[EXERCISE OBJECTIVE]: Give an exact reproduction of the lines from the one with "The height and" to the final line of the entries below, both ends included, and omit the pictures.
*** Opening of DATA FOR THE TASK ***
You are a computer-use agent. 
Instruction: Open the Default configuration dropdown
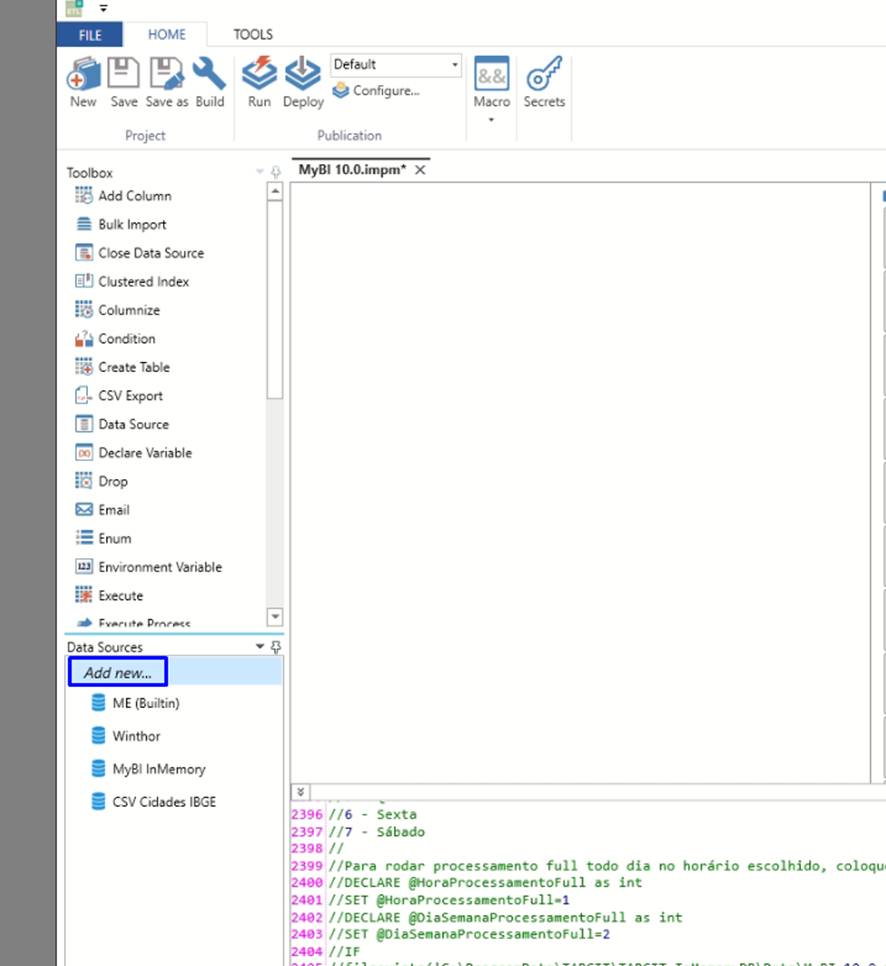click(x=455, y=65)
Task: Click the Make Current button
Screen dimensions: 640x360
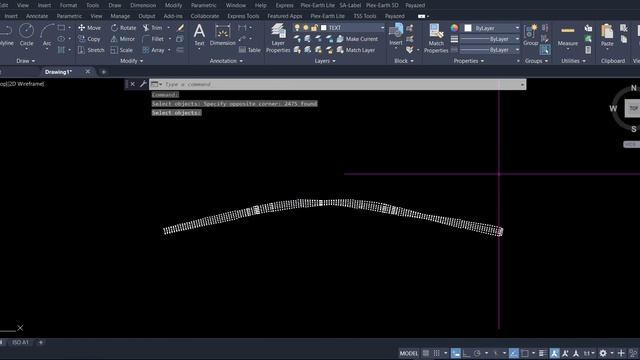Action: point(357,39)
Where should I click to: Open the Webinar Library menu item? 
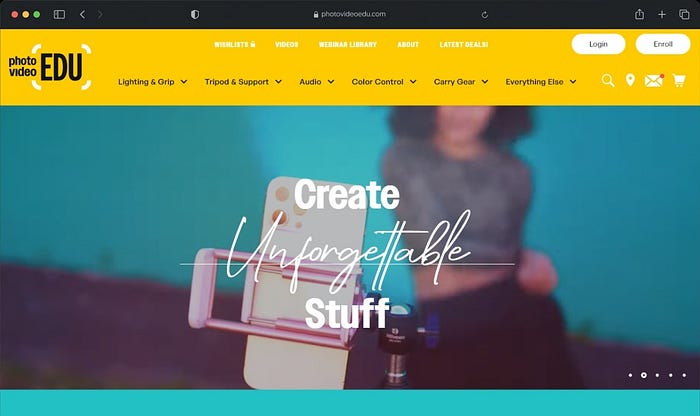[x=348, y=45]
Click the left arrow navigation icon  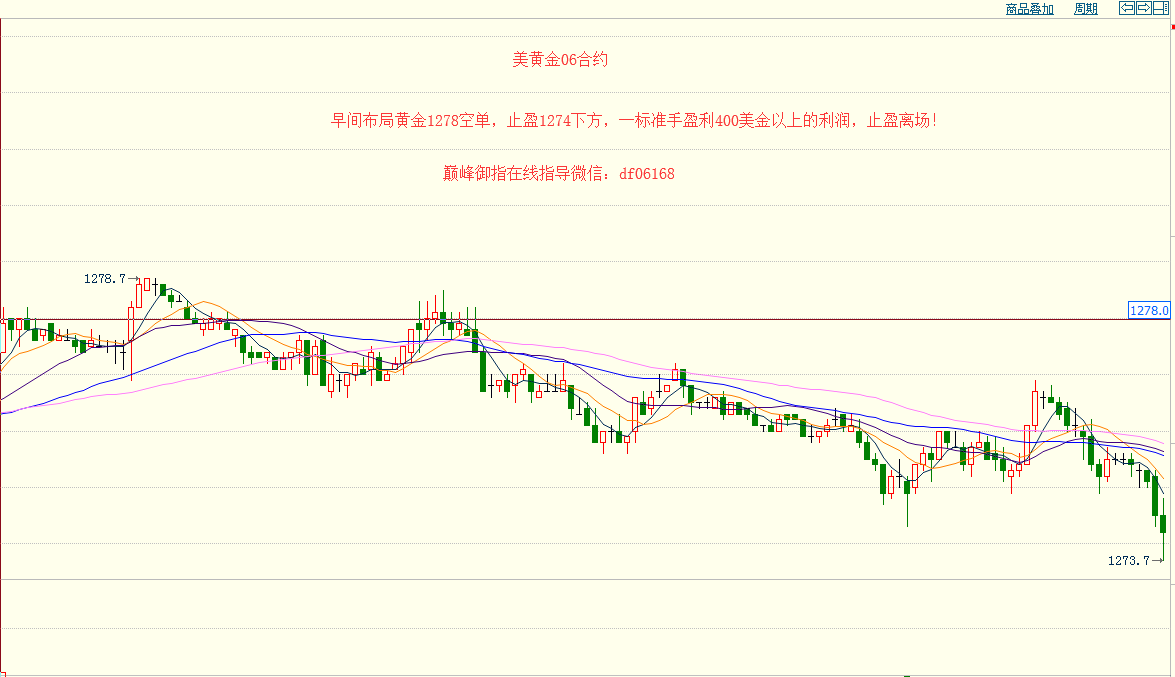1127,9
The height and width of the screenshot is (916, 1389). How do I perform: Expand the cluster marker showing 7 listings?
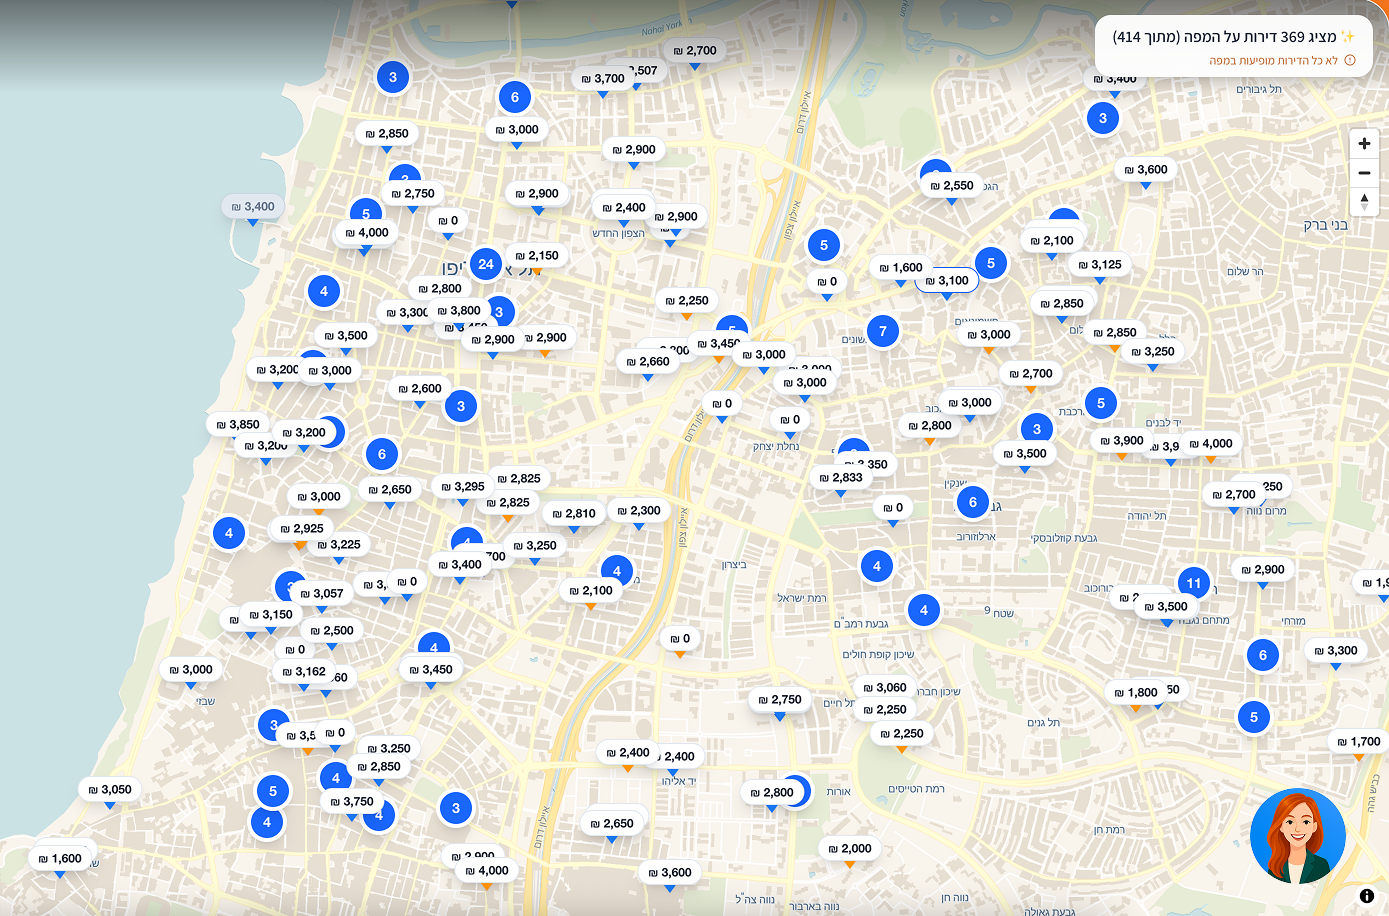click(x=882, y=331)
*** Close of DATA FOR THE TASK ***
[EXERCISE OUTPUT]:
The height and width of the screenshot is (916, 1389). How do I perform: Expand the cluster marker showing 7 listings?
click(x=882, y=331)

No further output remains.